La SNCF, par l’intermédiaire du TER Aquitaine, de ses équipes ainsi que de la manager de ligne à Pau, a bien compris l’importance du tourisme, d’une part en passant, notamment à travers le TER Aquitaine, des partenariats avec par exemple des écoles de parapente comme celle d’Air attitude à Accous, site très prisé par les amateurs de cette discipline à 3 min en bus de la gare de Bedous, d’autre part en prévoyant le doublage des rames sur deux AR tous les jeudis en été mais aussi en fonction de la demande. De plus, le distributeur de billets régionaux installé sur le quai de la gare de Bedous est devenu quintilingue, des guichets supplémentaires ont été ouverts à Pau et Oloron.
Une nouvelle gare Euskotren à Hendaye
À Hendaye, dans le cadre du projet du pôle d’échange multimodal, la gare d’Euskotren va être remodelée avec un nouveau bâtiment et une voie supplémentaire. Le budget prévisionnel est de 5,8 millions d’euros intégralement financés par le Gouvernement autonome basque. Le délai d’exécution est de 14 mois et les travaux devraient débuter en juin 2018.
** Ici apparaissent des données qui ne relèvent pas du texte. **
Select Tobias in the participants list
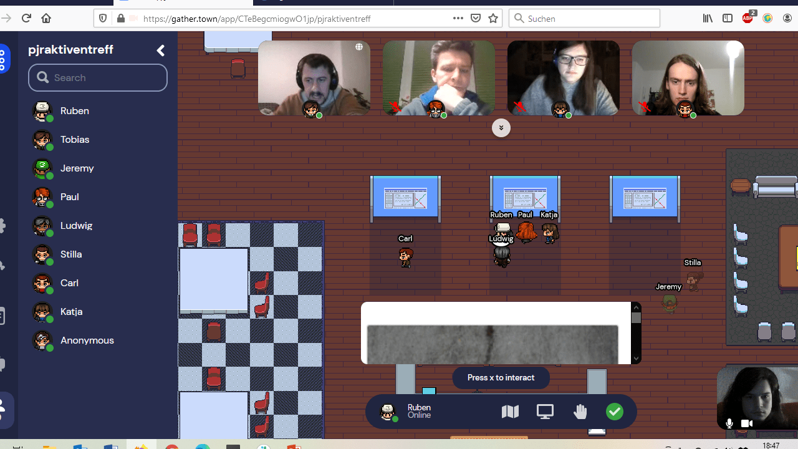This screenshot has height=449, width=798. click(x=75, y=140)
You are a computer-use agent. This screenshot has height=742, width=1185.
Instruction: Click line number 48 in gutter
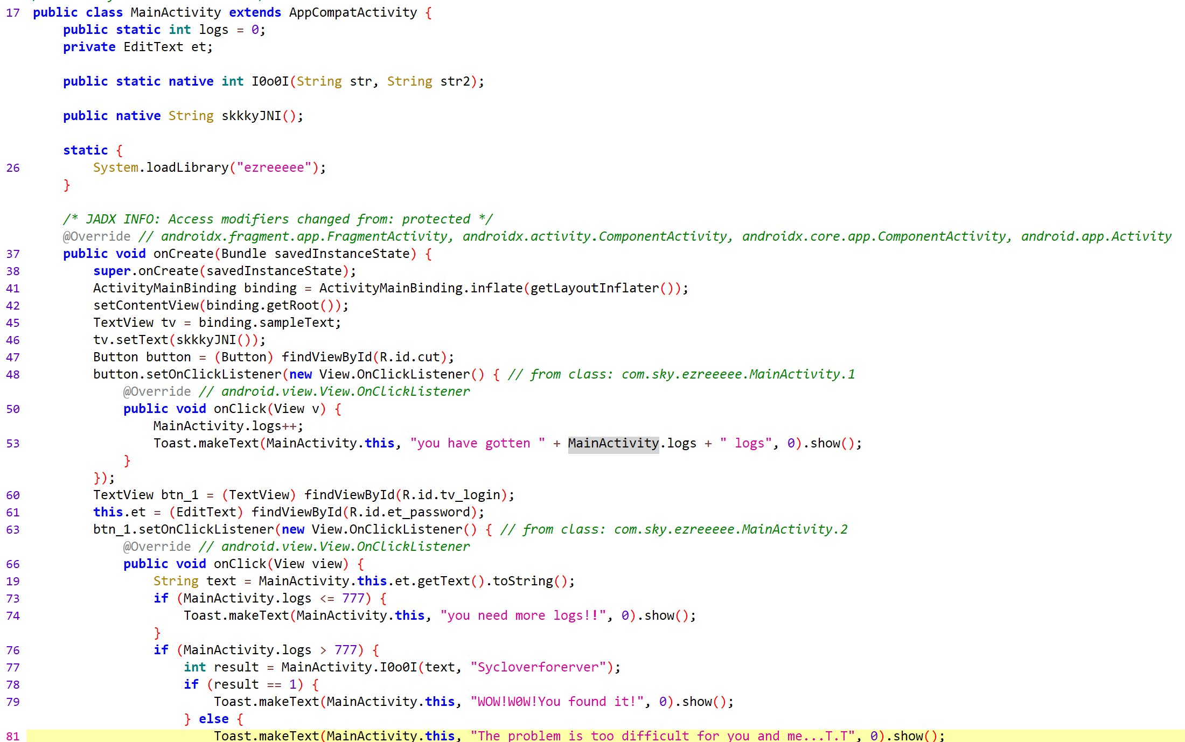tap(13, 374)
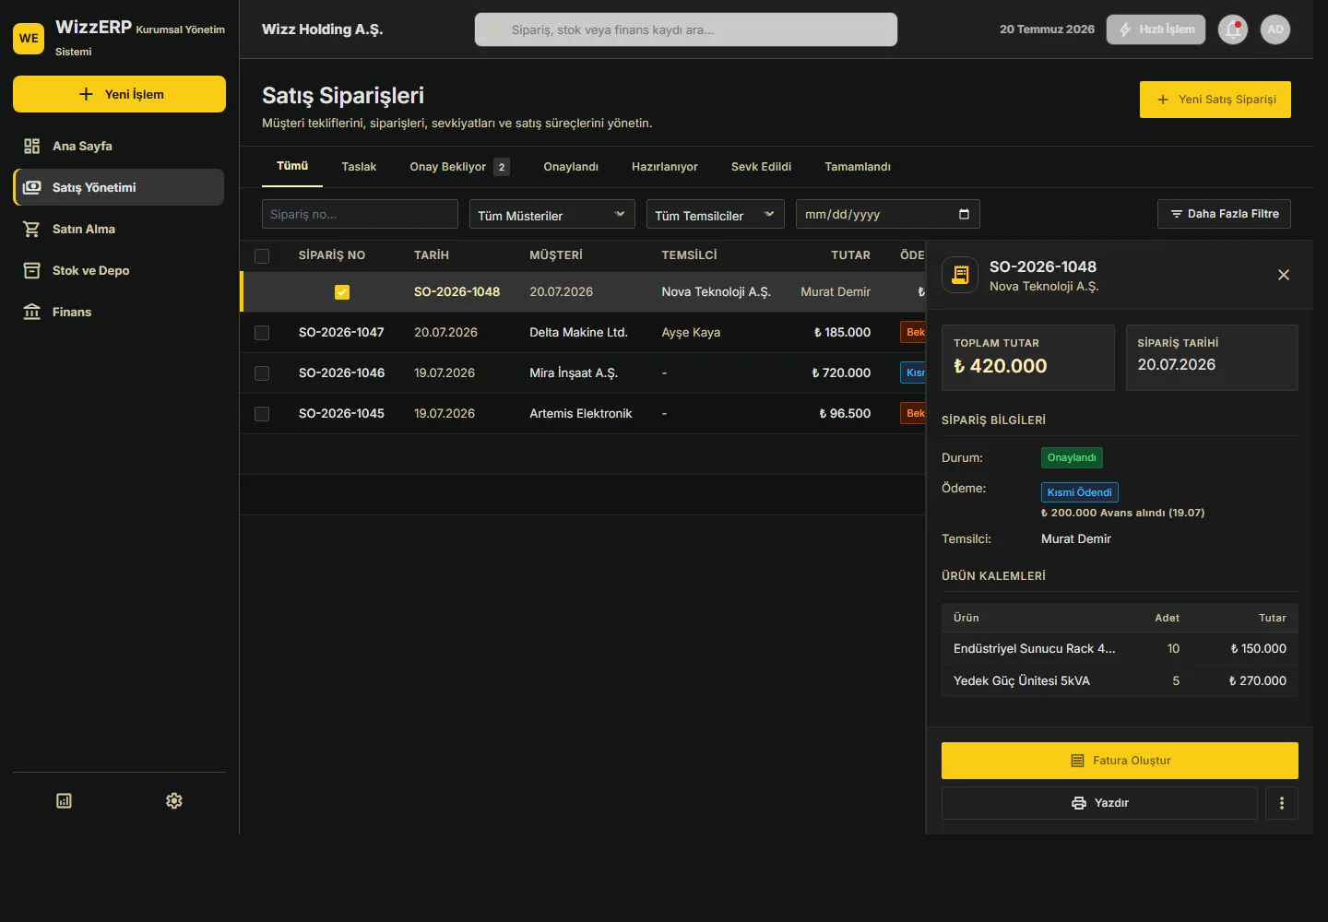Check the SO-2026-1046 row checkbox
The image size is (1328, 922).
262,373
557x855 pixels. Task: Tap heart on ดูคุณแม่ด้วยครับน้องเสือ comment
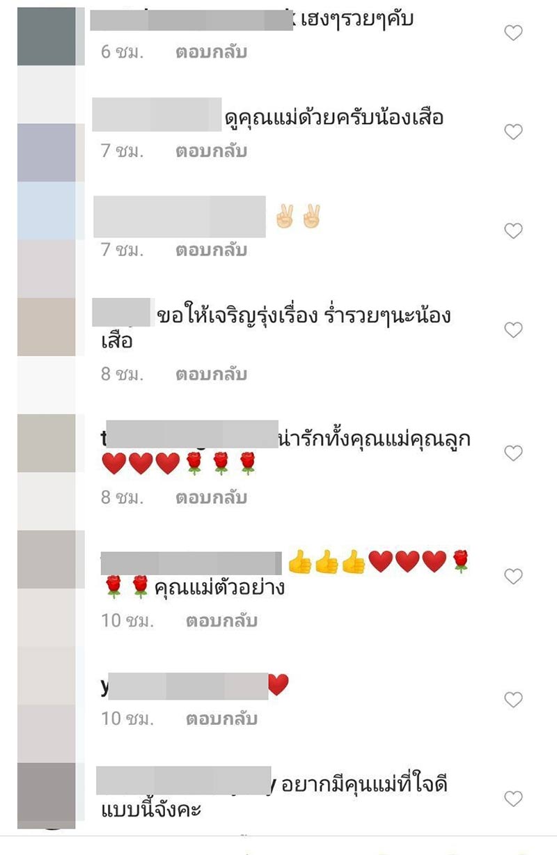click(x=513, y=132)
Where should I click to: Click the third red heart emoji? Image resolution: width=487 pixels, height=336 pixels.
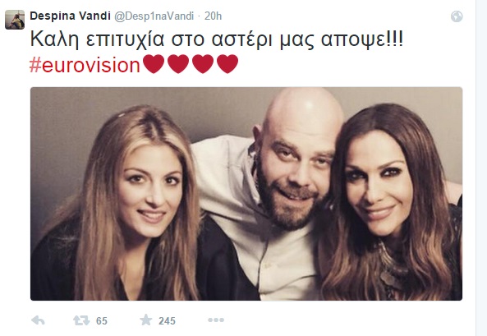point(203,64)
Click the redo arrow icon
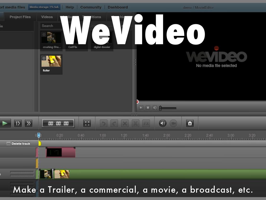Screen dimensions: 266x200 pyautogui.click(x=114, y=123)
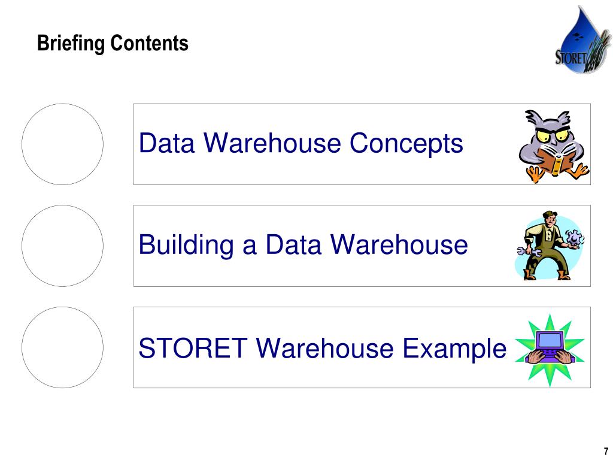Click the owl reading a book clipart
This screenshot has width=613, height=460.
[554, 146]
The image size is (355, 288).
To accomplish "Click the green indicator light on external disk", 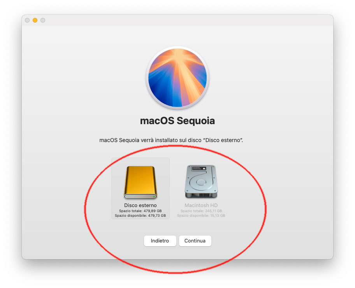I will [x=154, y=197].
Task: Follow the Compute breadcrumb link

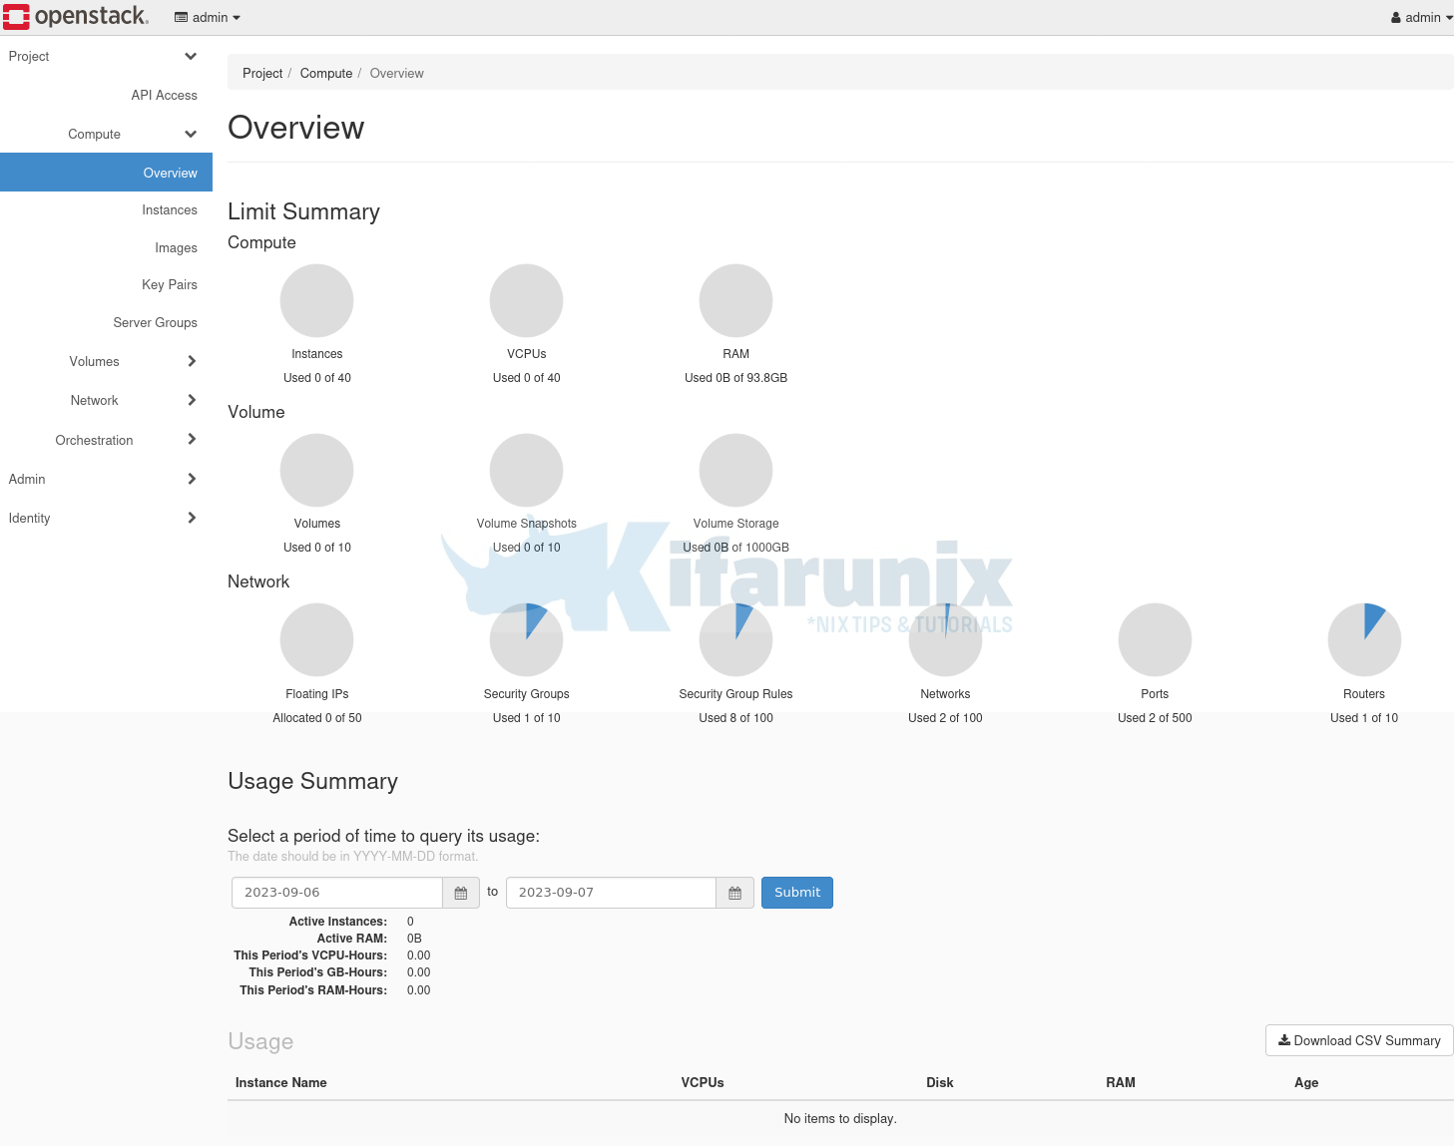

Le BV passera de 84 m² actuels à 198 m². Dans le hall se trouveront un guichet et quatre distributeurs automatiques de billets. La voie unique en impasse sera doublée et entre les deux voies le quai actuel sera élargi de 1,9 m à 4 m. Il sera doté d’un abri parapluie. Cette deuxième voie servira à stationner une rame et permettra dans le futur d’augmenter les fréquences en les passant au quart d’heure comme maintenant entre la gare voisine d’Irun et Lasarte Oria. Actuellement le cadencement est d’un train toutes les 30 min sur Saint-Sébastien et Lasarte Oria. Avec 700 000 voyageurs annuels en 2016, ce suburbain à voie métrique électrifié en 1,5 kV continu, surnommé « el Topo », est très prisé. Du 20 octobre au 31 décembre 2017, les clients du TGV provenant de Paris ont eu droit à la gratuité sur le parcours Hendaye – Saint-Sébastien.